We hope that you will never need to read this section. The described tool
destined to help you catch the problems is written only for x86
(aka
ia-32
or i386
) platform.
Sometimes after re-partitioning of the disk by Partition Surprise (or any other
tool) you may no longer boot the system although all your files are intact and
perfect without corruption but you can no longer boot from such disk. In
typical case the computer will write message "Non-system disk or disk
error
..." or it will hang out completely. In such cases:
Your computer BIOS
failed to
start the very first sector of your disk (called master boot record
).
Mail us your first 512 bytes of your hard drive, please:
head -qc 512 /dev/hda | gzip >hda-mbr.gz
It isn't visible how far your computer got during
the booting process and we need further diagnostic. For such purposes we
provide "misc/int13sniff.S
" tool - read the following
section, please.
You will need a floppy disk in your first floppy drive (/dev/fd0
).
To prevent any problems please format you disk before using it: fdformat
/dev/fd0
Any data on this floppy disk WILL be erased! Even non-formatted disk
will be erased during installation of int13sniff
!
You may need to modify its parameters, you need to edit ONLY the initial
set of #define
s in file misc/int13sniff.S
. Comments are
included inside the source file. Probably the only change you may need
is to remove #define
of SERIAL_REQUIRE_DSR
if you have only
3-wire (aka XON/XOFF
or software-handshake) serial cable.
Finally insert your empty floppy disk and compile/install the tracer:
cd misc; make int13sniff.fd0
Insert this disk to the non-booting machine and check its BIOS
setup: Some
computers may have disabled booting from floppy drive and/or specified the
booting sequence as C:, A:
(unfortunately the C:
attempt will
hang out). The diskette should be shortly touched by BIOS
which will load
our supplied disk tracer. Tracer installs itself resident to the memory and
passes the control to the hard drive (drive 0x80
). Any further reading
of disk sectors will be catched and reported to your screen, to all possible
serial ports of your computer and also stored back to the floppy disk for
later retrieval.
If you want to mail us the report to debug, we usually have to know where
the problem exactly lies in your case - we need to see the technical output
printed to screen (like "%Read16(drive=0x80,
..."). Such
output can be acquired by several ways described below. Besides the dump
send us the messages TOGETHER with your first disk boot sector (as
described
above), of course.
The absolutely first characters written to the screen are '1', '3' and ':' (3-character string "13:"). This output isn't processed as normal message and it is never sent to the serial port and/or the floppy disk buffer. These letters are only debugging output during startup of int13sniff phase, include it in the bug report only if int13sniff diskette boot just immediately locks up your machine.
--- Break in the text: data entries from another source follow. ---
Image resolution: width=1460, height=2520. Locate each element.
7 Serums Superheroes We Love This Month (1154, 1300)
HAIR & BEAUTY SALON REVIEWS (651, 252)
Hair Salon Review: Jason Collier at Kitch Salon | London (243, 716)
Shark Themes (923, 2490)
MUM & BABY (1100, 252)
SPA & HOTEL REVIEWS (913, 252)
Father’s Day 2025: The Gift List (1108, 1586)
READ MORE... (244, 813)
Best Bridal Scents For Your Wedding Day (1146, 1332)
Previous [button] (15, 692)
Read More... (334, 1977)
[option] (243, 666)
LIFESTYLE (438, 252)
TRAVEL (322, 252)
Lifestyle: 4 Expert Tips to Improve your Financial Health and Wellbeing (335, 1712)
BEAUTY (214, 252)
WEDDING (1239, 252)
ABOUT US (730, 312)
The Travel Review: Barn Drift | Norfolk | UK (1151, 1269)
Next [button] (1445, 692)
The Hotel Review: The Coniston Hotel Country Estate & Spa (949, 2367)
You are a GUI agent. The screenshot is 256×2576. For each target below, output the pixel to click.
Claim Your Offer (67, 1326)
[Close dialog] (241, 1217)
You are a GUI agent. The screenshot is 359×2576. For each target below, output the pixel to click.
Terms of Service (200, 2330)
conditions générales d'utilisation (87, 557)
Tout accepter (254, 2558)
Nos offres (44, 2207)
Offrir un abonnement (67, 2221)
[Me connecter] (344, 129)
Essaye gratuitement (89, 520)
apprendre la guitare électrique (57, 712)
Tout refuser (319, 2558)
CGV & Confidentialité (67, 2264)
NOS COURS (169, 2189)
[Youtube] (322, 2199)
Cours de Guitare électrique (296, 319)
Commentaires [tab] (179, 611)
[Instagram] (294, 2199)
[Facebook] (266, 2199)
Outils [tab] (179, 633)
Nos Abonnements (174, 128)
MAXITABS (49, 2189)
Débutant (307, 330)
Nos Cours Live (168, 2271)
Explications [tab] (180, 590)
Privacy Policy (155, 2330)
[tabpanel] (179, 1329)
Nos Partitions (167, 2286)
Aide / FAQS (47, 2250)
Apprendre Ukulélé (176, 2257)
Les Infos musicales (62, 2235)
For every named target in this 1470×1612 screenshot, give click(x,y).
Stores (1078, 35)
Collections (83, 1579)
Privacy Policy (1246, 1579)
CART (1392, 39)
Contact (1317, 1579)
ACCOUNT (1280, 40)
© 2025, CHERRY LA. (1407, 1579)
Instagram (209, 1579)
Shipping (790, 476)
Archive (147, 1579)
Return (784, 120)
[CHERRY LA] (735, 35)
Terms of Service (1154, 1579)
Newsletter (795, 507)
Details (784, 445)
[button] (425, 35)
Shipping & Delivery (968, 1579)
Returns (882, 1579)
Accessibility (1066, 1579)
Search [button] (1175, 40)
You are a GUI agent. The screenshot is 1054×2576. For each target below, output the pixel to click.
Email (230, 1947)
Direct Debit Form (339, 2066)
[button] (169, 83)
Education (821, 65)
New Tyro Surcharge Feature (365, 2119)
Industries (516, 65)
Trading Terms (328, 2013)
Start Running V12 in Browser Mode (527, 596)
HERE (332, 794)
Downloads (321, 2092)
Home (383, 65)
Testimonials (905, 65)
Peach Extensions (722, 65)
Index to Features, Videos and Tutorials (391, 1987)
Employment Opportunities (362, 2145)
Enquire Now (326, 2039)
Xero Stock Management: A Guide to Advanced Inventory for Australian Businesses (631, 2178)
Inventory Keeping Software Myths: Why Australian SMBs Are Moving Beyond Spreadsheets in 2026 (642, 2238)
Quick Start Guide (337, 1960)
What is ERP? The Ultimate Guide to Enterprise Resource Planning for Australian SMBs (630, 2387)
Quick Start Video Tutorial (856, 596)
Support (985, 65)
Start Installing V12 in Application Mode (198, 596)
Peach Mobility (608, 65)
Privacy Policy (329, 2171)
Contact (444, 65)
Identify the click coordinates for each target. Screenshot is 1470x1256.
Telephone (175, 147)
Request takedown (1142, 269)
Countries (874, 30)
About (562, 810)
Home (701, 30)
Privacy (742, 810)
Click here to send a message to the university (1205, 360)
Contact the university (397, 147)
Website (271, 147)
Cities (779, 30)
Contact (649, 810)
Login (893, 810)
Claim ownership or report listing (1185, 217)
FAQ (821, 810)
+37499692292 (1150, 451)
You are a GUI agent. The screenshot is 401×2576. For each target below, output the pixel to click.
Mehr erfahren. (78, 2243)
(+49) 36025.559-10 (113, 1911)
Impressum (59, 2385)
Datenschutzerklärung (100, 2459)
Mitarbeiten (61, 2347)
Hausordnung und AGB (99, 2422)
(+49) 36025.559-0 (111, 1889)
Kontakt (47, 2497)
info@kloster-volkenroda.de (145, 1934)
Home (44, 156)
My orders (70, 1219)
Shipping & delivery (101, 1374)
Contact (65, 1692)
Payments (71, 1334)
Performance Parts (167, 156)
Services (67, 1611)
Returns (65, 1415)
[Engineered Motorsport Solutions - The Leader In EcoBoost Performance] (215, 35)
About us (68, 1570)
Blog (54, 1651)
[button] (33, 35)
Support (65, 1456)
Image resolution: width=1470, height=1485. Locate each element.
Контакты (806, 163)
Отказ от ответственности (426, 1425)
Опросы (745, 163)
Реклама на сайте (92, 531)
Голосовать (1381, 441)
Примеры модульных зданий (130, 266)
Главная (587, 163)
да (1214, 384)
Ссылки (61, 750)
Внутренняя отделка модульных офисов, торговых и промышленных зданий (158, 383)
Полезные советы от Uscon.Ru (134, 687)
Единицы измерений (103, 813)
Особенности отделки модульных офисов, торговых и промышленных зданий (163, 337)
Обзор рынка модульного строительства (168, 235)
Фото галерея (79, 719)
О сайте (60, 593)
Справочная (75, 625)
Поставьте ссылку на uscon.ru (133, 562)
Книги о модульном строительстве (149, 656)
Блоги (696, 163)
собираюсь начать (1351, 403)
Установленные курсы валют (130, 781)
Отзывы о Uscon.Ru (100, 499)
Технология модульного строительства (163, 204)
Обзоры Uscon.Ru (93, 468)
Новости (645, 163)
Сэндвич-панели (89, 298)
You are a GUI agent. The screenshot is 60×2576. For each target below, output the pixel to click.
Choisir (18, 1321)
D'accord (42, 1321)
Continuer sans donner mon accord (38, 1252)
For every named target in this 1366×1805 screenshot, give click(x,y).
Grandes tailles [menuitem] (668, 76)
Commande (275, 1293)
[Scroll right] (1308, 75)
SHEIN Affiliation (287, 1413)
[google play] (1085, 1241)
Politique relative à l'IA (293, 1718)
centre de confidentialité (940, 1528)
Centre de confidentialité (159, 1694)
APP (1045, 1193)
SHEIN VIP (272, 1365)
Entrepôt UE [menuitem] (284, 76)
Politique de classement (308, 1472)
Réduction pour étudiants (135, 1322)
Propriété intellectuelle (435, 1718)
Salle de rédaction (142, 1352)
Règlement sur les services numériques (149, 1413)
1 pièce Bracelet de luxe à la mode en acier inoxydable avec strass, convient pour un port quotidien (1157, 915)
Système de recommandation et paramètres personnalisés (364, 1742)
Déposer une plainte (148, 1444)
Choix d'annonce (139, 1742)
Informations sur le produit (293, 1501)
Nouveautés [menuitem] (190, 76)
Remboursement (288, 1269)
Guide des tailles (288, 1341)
Feature can be disabled by undefining symbol SCREEN_PRINT
.
All the messages are always written to the screen (via BIOS), this output should be always possible to write down manually to some piece of paper or into another computer. But you will probably prefer the another two methods described below for storing data.
Feature can be disabled by undefining symbol OUTPUT_STORE_DISK
.
Text messages are all immediately stored back to the floppy disk from which you are booting. Every message is stored immediately so the operation is a bit slow but you can remove the diskette without any 'sync' right after all wanted messages are printed on the screen.
When you want to show the stored message log, insert your floppy disk as
"/dev/fd0
" and type make int13sniff.read
(in
misc
directory of Surprise source package).
Feature can be disabled by undefining symbol SERIAL_BAUDRATE
.
Our tracer tries to send everything it writes to screen also to the serial
ports of the machine (recognized by BIOS
- no multiport serial boards are
supported). You will have to get cross-wire serial cable and connect
your non-booting computer with another one by it. Warning: It is
cross-wire cable - standard modem serial cable is direct and so it
is unusable! Also avoid any "gender-changer" adapters as the
are also direct 1:1 wired.
If you have connected the two computers, run some terminal program (e.g.
minicom
) on the healthy one, select the correct serial port you with the
cross-wire cable, select the baud rate (9600 8N1 by default, 8N1 is
8 data bits, none parity, 1 stop bit) and finally start capture
of the port. Boot your other computer, close the capture file and mail it us.